__Problem details__: Omit the images, then output each of the records below exactly.

═════ Entries provided ═════

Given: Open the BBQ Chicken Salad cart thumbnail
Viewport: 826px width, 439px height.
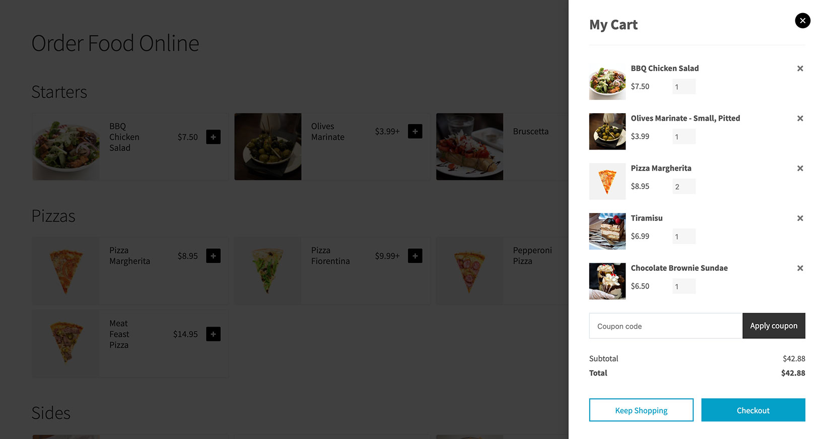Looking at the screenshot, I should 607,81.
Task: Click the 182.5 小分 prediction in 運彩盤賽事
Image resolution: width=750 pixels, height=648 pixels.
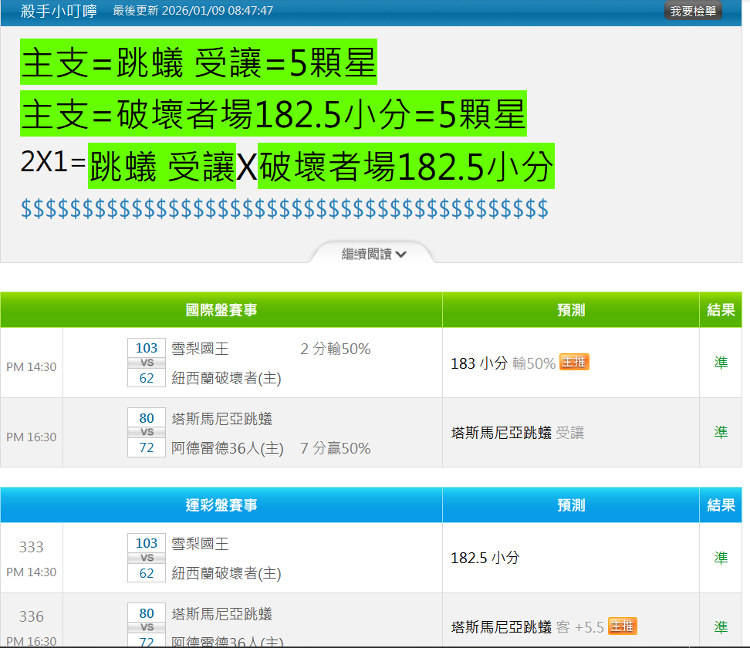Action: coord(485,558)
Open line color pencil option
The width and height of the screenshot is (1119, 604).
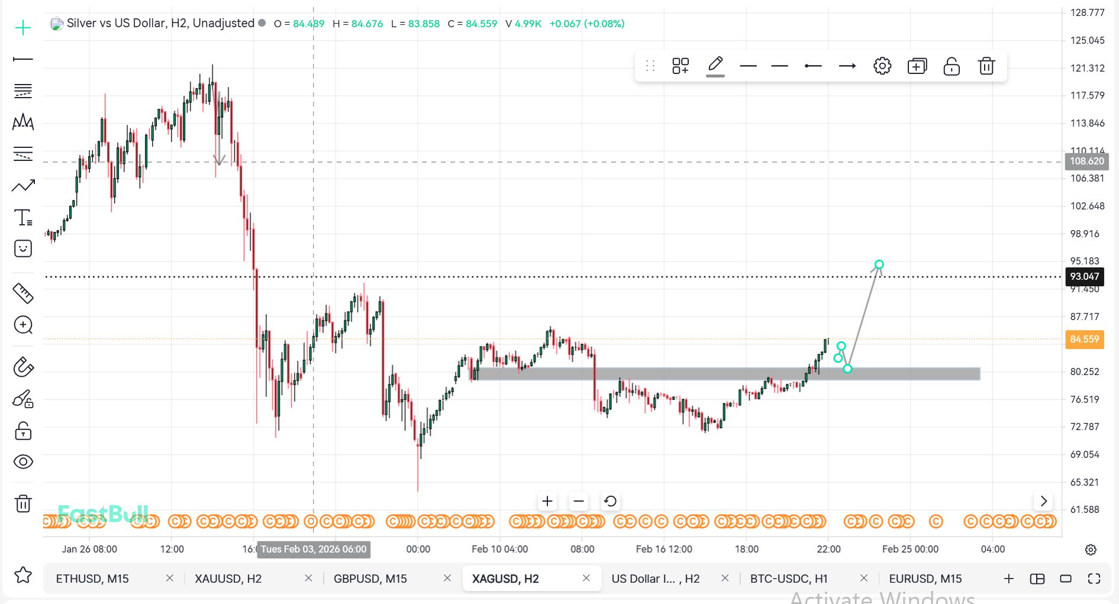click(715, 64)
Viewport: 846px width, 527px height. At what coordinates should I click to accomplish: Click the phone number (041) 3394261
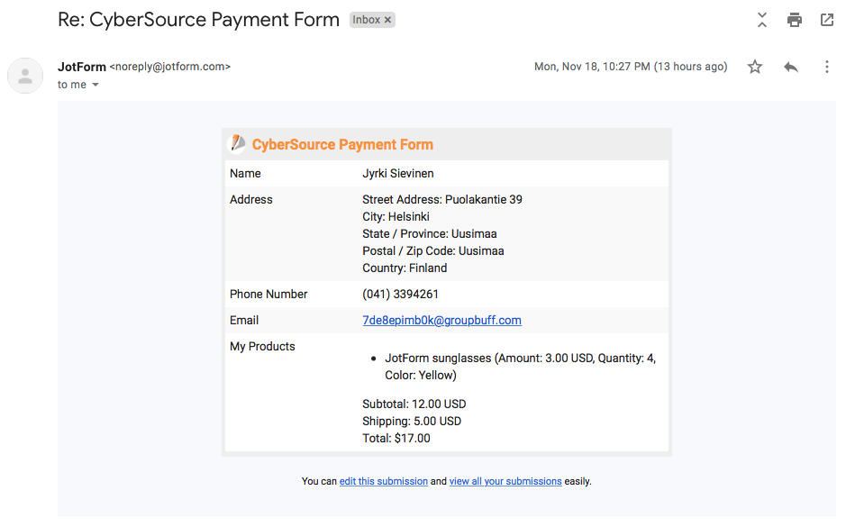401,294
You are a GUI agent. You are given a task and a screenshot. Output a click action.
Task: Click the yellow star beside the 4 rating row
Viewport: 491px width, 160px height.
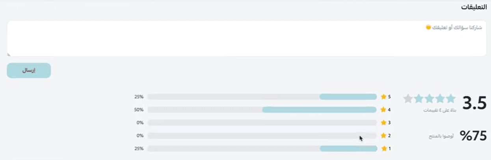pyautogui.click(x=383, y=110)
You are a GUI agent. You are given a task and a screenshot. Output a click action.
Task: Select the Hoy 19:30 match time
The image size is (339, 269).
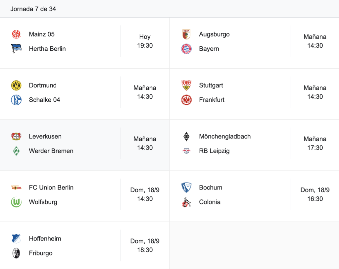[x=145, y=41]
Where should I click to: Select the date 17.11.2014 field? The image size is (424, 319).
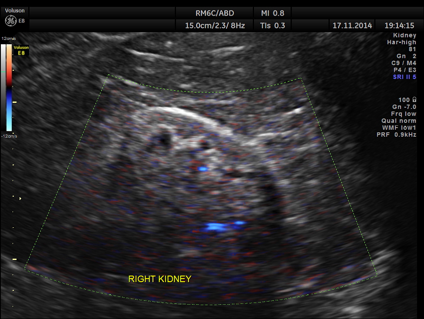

═════

__Result__:
Given: Open the BBQ Chicken Salad cart thumbnail
Viewport: 826px width, 439px height.
Looking at the screenshot, I should 607,81.
Task: Click the 182.5 小分 prediction in 運彩盤賽事
Image resolution: width=750 pixels, height=648 pixels.
Action: coord(485,558)
Open line color pencil option
The width and height of the screenshot is (1119, 604).
click(715, 64)
Viewport: 846px width, 527px height. At what coordinates should I click to accomplish: Click the phone number (041) 3394261
401,294
You are a GUI agent. You are given a task and a screenshot. Output a click action.
Task: Click the yellow star beside the 4 rating row
Viewport: 491px width, 160px height.
pyautogui.click(x=383, y=110)
You are a GUI agent. You are given a task and a screenshot. Output a click action.
Task: Select the Hoy 19:30 match time
The image size is (339, 269).
[x=145, y=41]
Where should I click to: Select the date 17.11.2014 field? The image size is (424, 319).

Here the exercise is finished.